A fourth aspect provides a computer comprising a processor and a memory configured to implement a method according to the first aspect and/or the second aspect. A fifth aspect provides a computer program comprising instructions which, when executed by a computer comprising a processor and a memory, cause the computer to perform a method according to the first aspect and/or the second aspect. A sixth aspect provides a non-transient computer- readable storage medium comprising instructions which, when executed by a computer comprising a processor and a memory, cause the computer to perform a method according to any of claims to the first aspect and/or the second aspect. A seventh aspect provides a machine learning, ML, algorithm trained according to the method according to the first aspect. BRIEF DESCRIPTION OF THE FIGURES

Embodiments of the invention will now be described by way of example only with reference to the figures, in which:

Figure 1 shows a method according to an exemplary embodiment; Figure 2 shows a method according to an exemplary embodiment;

Figure 3 shows a method according to an exemplary embodiment; and

Figure 4 shows typical patterns of manoeuvres of (A) longliners; (B) trawlers; and (C) purse seines. DETAILED DESCRIPTION

Figure 1 shows a method 100 according to an exemplary embodiment. The method 100 is of training a machine learning, ML, algorithm to control a watercraft. The watercraft is a submarine or a submersible submerged in water. The method is implemented, at least in part, by a computer, comprising a processor and a memory, aboard the watercraft.

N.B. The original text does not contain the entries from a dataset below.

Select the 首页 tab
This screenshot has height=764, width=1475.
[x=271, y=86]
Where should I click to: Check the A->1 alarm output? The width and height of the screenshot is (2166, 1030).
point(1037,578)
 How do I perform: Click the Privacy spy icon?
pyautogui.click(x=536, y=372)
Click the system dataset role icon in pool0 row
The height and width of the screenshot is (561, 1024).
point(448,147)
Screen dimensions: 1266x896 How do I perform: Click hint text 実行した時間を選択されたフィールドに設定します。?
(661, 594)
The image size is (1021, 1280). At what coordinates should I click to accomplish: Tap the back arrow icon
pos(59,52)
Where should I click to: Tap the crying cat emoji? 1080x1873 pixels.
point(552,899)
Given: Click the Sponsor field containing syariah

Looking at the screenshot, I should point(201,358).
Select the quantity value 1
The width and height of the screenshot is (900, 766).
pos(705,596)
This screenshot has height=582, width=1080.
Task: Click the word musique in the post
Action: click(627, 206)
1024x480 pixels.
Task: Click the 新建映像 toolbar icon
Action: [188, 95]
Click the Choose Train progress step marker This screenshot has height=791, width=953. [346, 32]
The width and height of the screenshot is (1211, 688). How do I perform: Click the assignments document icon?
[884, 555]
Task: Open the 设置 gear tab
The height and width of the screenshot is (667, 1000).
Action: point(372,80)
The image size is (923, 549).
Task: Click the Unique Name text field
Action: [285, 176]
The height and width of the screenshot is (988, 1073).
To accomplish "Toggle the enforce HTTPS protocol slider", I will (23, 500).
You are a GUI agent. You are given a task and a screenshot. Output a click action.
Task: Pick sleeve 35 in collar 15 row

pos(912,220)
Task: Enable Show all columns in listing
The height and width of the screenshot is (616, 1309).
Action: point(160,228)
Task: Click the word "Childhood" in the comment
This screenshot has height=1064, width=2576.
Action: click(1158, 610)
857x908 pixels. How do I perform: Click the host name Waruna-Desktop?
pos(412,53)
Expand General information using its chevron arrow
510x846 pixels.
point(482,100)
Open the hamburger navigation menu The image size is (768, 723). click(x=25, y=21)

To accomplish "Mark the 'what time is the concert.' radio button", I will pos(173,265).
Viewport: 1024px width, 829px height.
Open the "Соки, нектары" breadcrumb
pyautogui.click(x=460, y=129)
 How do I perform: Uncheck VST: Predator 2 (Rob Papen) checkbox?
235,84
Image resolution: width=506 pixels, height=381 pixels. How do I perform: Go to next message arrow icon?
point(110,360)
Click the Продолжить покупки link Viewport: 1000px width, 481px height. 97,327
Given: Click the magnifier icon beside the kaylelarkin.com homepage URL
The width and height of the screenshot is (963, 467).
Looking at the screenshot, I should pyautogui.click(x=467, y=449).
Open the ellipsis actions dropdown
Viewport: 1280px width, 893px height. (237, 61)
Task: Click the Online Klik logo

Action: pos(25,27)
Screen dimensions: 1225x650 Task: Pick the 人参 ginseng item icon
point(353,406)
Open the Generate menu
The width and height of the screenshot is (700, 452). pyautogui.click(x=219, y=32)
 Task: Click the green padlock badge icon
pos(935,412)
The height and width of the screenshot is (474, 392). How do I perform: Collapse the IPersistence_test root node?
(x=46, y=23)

At 102, the method comprises obtaining training data including respective sets of sensor signals, related to respective deterrents, and corresponding actions of a set of communicatively isolated watercraft, including a first watercraft.

At 104, the method comprises training the ML algorithm comprising determining relationships between the respective sets of sensor signals and the corresponding actions of the watercraft of the set thereof.

The method 100 may include any of the steps described with respect to the first aspect.

Figure 2 shows a method 200 according to an exemplary embodiment. The method 200 is of controlling a communicatively isolated watercraft. The watercraft is a submarine or a submersible submerged in water. The method is implemented, at least in part, by a computer, comprising a processor and a memory, aboard the watercraft.

At 202, the method comprises controlling, by a trained machine learning, ML, algorithm, the watercraft, comprising navigating the watercraft away from a deterrent. The method 200 may include any of the steps described with respect to the second aspect.

Figure 3 shows a method according to an exemplary embodiment. Particularly, Figure 3 shows a plan view of a submersed submarine 300 moving with an initial velocity V1 in water W. A deterrent D, particularly a trawler pulling a trawl, is sensed, for example as described with respect to the first aspect and/or second aspect, based on SONAR signals (i.e. sensor signals), particularly by detecting manoeuvres and recognizing a pattern therein. To avoid the deterrent D, corresponding actions are actioned: an inclination of the rudder plane 306 is adjusted, such that the submersed submarine 300 moves with a final velocity V2 in the water W. Other actions may be implemented, additionally and/or alternatively, as described with respect to the first aspect and/or second aspect. The sensor signals and the corresponding actions may be used for training the ML algorithm. Alternatively, the trained ML algorithm may implement these actions responsive to sensing the deterrent D.

Figure 4 shows typical patterns of manoeuvres of (A) longliners; (B) trawlers; and (C) purse seines. Longliners typically traverse a relatively large area back and forth as they alternately set hooks and return to pull them in. Trawlers typically manoeuvre at constant speeds, such as in zigzag patterns (i.e. boustrophedonically), in relatively smaller areas. Purse seines typically manoeuvre in tight circles in relatively even smaller areas, enclosing schools of fish in their nets.